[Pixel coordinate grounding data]

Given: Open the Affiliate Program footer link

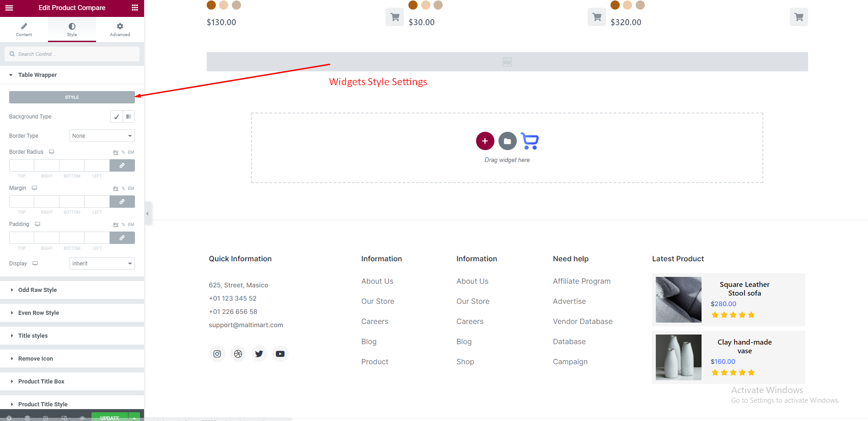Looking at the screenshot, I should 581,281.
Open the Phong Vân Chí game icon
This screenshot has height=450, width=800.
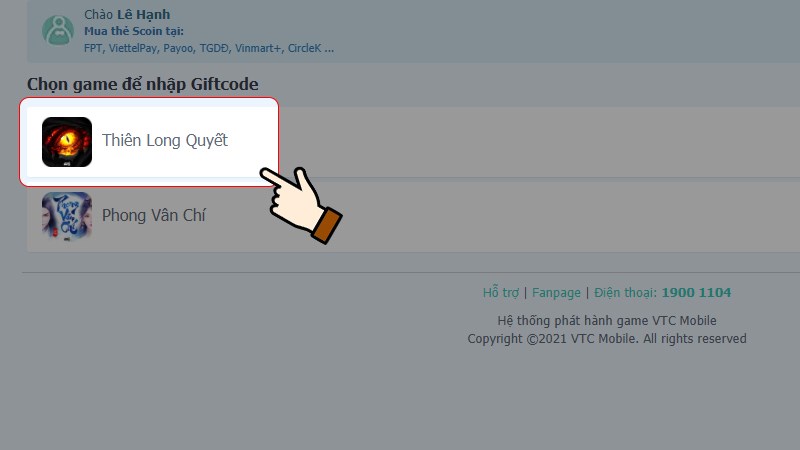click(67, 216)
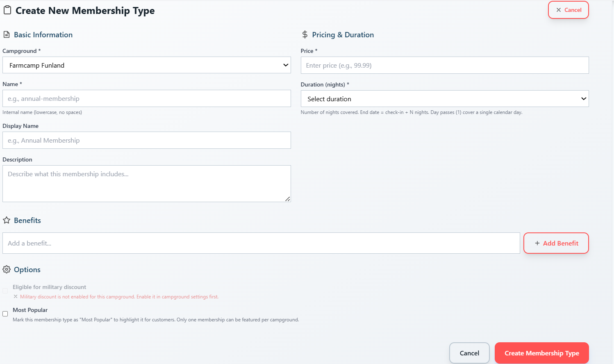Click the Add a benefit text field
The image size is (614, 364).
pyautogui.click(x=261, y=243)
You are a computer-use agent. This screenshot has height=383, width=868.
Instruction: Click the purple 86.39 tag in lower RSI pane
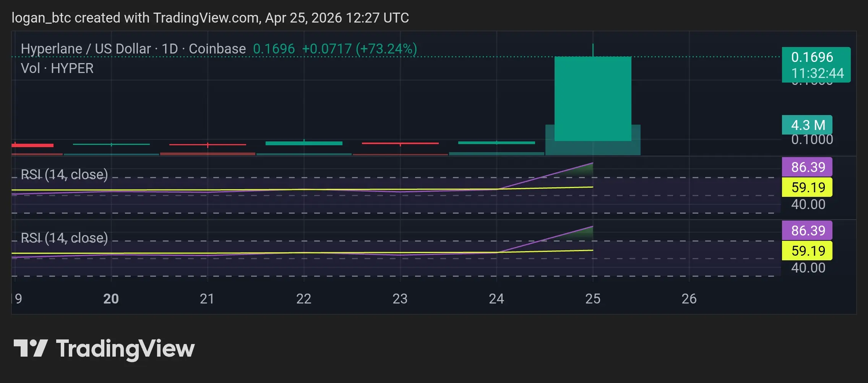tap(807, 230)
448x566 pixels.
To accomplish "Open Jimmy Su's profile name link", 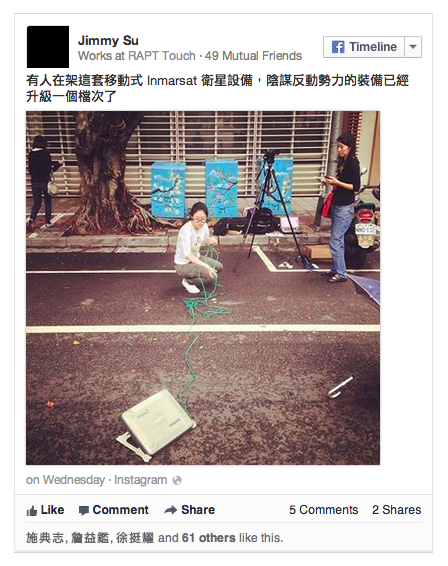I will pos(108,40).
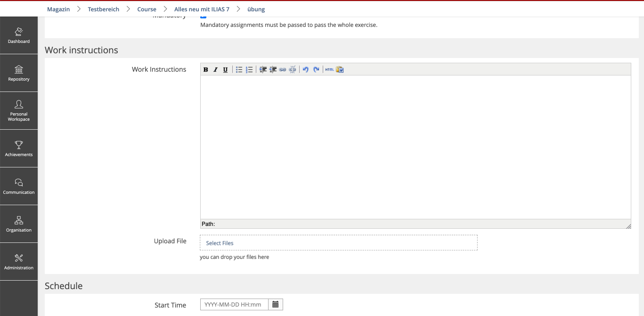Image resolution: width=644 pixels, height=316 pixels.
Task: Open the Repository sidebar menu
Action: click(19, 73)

WHAT YOU NEED TO DO:
Above are records with pictures. Reproduce exactly only the lines from the line with "Open the Phong Vân Chí game icon" through the line with "448x566 pixels.", both ends included, and leave the pictures out.

EXERCISE ANSWER:
Open the Phong Vân Chí game icon
This screenshot has height=450, width=800.
click(67, 216)
Click the Add a benefit text field
The image size is (614, 364).
pyautogui.click(x=261, y=243)
You are a computer-use agent. This screenshot has height=383, width=868.
Instruction: Click the purple 86.39 tag in lower RSI pane
tap(807, 230)
448x566 pixels.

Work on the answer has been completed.